Selon la remarque d’un hégélien, M. Arnold Ruge, « tout en continuant avec Kant et Fichte de proclamer la liberté la fin de l’histoire, la philosophie de Hegel vivait en paix avec tout le monde, même avec la servitude, la plus absolue ; elle se montra satisfaite de toute situation, de tout résultat actuel, le considérant comme arrivé avec nécessité. » L’exemple donné par Hegel n’a été que trop suivi en Allemagne : le fatalisme a fini par y étouffer le libéralisme.

Destruction de toute règle fixe au profit des forces variables, absorption de l’idée dans le fait et de la liberté, dans le despotisme, est-ce là pourtant le dernier mot des doctrines de l’Allemagne contemporaine ? La théorie de la force n’a-t-elle point, elle aussi, son idéal qu’elle peut opposer au fait, et où elle peut trouver, une règle de direction ? Cet idéal ne consisterait-il pas dans une certaine liberté sociale qui n’est point incompatible avec le fatalisme ? Il n’est pas sans importance pour la cause libérale, menacée aujourd’hui par l’Allemagne, de savoir si la liberté ne se recommanderait pas au point de vue même de la force, et si elle n’est point la plus grande des forces.

En ce cas, la doctrine fataliste ne serait pas encore arrivée en Allemagne à la forme définitive qu’elle revêtira dans un temps plus ou moins rapproché.

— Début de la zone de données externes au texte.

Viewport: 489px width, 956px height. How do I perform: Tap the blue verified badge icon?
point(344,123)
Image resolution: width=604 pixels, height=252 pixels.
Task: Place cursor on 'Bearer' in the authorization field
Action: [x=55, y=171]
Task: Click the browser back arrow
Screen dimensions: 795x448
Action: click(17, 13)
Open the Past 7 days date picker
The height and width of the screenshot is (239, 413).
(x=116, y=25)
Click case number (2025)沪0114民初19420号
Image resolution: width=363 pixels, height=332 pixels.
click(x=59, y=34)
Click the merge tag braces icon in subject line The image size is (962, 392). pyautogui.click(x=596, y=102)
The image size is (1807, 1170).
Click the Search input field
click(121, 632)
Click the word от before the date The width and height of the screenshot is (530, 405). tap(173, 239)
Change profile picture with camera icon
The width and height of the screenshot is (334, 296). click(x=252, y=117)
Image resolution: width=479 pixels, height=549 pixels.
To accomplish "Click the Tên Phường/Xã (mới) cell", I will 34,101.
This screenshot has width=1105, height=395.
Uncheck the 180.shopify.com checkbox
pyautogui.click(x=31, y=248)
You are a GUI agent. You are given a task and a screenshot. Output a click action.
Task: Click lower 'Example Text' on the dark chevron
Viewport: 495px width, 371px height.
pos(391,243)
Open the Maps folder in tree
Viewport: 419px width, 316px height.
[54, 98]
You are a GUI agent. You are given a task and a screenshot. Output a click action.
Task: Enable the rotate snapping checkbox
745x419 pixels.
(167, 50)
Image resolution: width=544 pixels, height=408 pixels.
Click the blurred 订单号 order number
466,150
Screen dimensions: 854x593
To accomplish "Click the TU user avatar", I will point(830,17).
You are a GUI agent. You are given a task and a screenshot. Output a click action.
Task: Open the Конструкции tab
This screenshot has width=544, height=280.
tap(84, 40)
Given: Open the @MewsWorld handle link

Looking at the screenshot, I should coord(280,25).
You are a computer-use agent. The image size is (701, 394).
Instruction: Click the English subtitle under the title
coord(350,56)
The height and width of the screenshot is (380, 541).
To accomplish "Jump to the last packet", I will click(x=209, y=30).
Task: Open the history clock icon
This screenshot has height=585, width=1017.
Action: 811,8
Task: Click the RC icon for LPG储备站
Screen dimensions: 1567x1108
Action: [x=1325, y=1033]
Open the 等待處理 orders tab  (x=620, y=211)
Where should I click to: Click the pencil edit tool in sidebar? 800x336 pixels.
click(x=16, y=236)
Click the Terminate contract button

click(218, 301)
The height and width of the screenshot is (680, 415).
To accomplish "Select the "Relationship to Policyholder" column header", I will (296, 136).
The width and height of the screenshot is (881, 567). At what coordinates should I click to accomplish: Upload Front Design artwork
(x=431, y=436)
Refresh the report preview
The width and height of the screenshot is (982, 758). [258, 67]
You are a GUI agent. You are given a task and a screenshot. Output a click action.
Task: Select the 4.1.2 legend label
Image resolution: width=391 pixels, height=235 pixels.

Pour prévoir le développement historique d’une doctrine, il suffit d’en développer soi-même les conséquences logiques, et de hâter ainsi par la pensée l’œuvre du temps. Avant de réfuter la doctrine allemande, il faudrait d’abord la compléter, comme elle se complétera un jour elle-même ; car, si on s’arrêtait à moitié chemin dans les déductions, le jugement ne pourrait être définitif, et il suffirait d’un nouveau progrès de la doctrine pour remettre tout en question. Essayons donc, afin de rendre l’appréciation moins difficile, d’aller plus loin que ne sont allés encore les Allemands. Cherchons si le fatalisme dans ses dernières déductions ne tendrait pas à sortir du despotisme ou de l’anarchie pour s’élever jusqu’au libéralisme, et si la doctrine germanique de la force n’aspirerait pas ainsi à se rapprocher de la doctrine française du droit. En un mot, ne pourrait-on construire d’avance, quelque étranges que les expressions paraissent, une sorte de fatalisme libéral, et montrer que c’est là l’idéal dont les écoles allemandes seront forcées elles-mêmes de poursuivre la réalisation ? — Il restera d’ailleurs à chercher si la réalisation de ce libéralisme idéal est possible pour les écoles qui nient le droit, et si elles sont capables d’atteindre réellement ce qu’elles sont logiquement obligées de poursuivre.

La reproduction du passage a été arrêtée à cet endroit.